The USPTO is an agency of the Department of Commerce that reviews applications within the realm of patents, trademarks and copyrights.
Gutierrez said that the EFS-Web was in line with President Bush's efforts in advancing America's competitive edge in innovation and technology.
"This new electronic filing system is another critical step in our on-going efforts to provide innovators with the most secure and simple patent-applicant process in the world," Gutierrez said. "Our country is rich in skill and creativity. Every day this human talent develops novel and useful inventions to improve the lives and livelihoods of the American people."
PTO Director and Undersecretary for Intellectual Property Jon Dudas and Commissioner for Patents John Doll were also at hand for the system's unveiling at the Department of Commerce.
"This is something everyone in the patent world supports," said Dudas, calling the new filing system more efficient, more flexible, faster and easier to use.
According to Dudas, the system demonstrates three important principles in the application process.

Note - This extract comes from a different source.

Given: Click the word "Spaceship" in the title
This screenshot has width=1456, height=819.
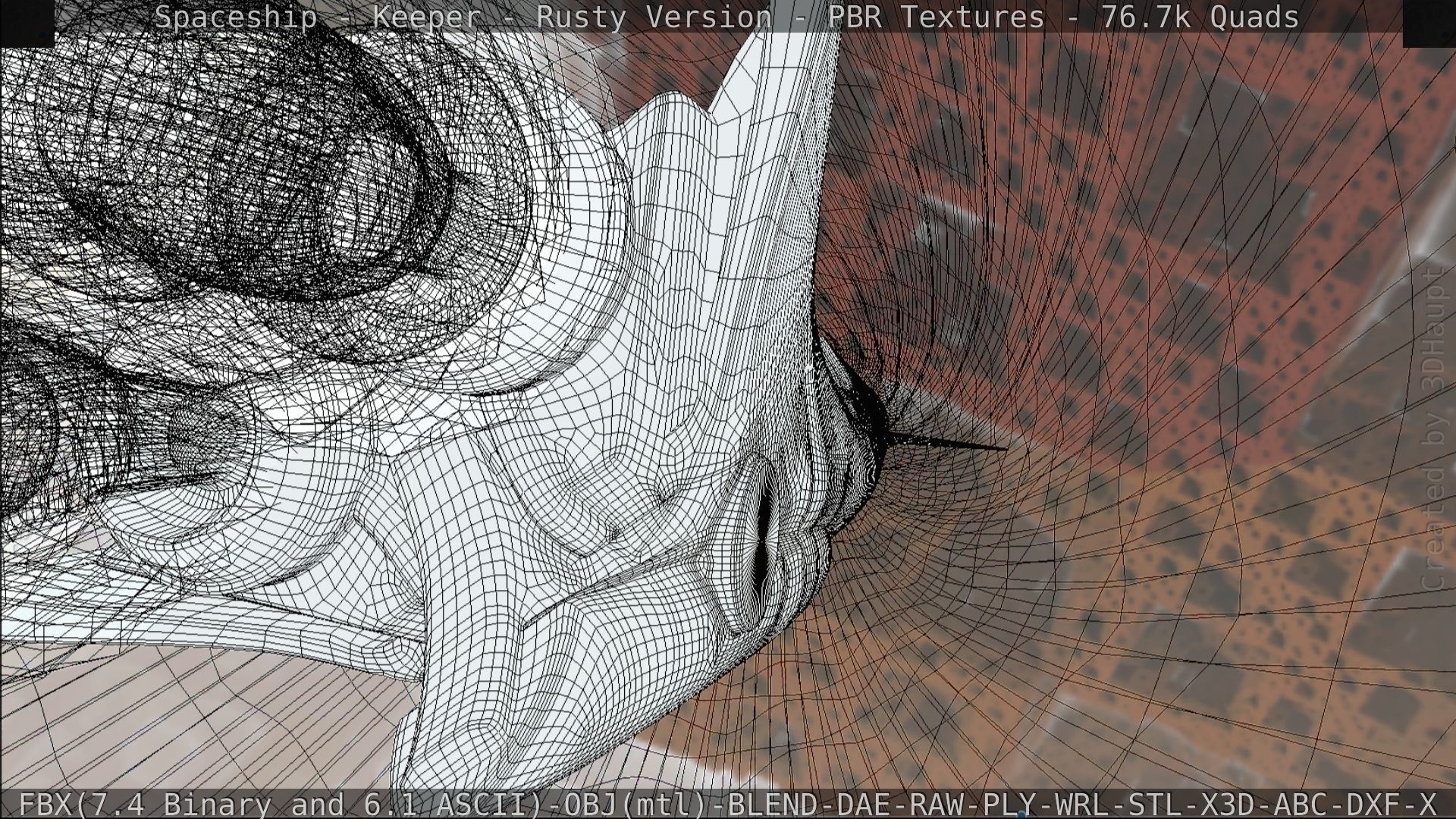Looking at the screenshot, I should click(x=236, y=17).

It would allow filers to file and pay online, provide them with automatic and rapid access to filed applications, and is a more secure and accurate process.
"The USPTO worked with the intellectual property community to develop this new system," Dudas said. "Focus groups composed of corporations, law firms, and individual filers provided input about their needs. Based on this customer input, USPTO developed a tool designed to meet those needs -- and efficient patent submission tool in which users have full confidence."
The new system has been undergoing effort with beta tests occurring over the last several months. As many as 80 organizations participated in the pilot program and some 200 attended EFS-Web onsite and Web-based trainings, according to the PTO.
Members from three innovative entities in the industry were also at the unveiling and filed the first applications using EFS-WEB.
3M Company, the law firm of Fish & Richardson and the University of Maryland, all early adopters, filed at the launching.
The PTO believes this will be a more accurate and efficient filing system from the traditional paper-based system, reducing the application process by 30 minutes.
EFS-Web submissions processed through the USPTO would allow filers to receive access to their applications by using the Patent Application Information Retrieval system. In addition, they receive an automatic electronic receipt.
Filers are also able to file applications and additional materials using existing software, attach PDF files easily, as well as pay filing fees online. The new system will show filers documents prepared and reviewed by patent attorneys.
Although Dudas says the system is voluntary, which sets America apart from other nations that have mandatory systems in place, they expect 100-percent crossover to filing online using the new system within the next few years.
"The U.S. patent filing system is the basis for the future," he said.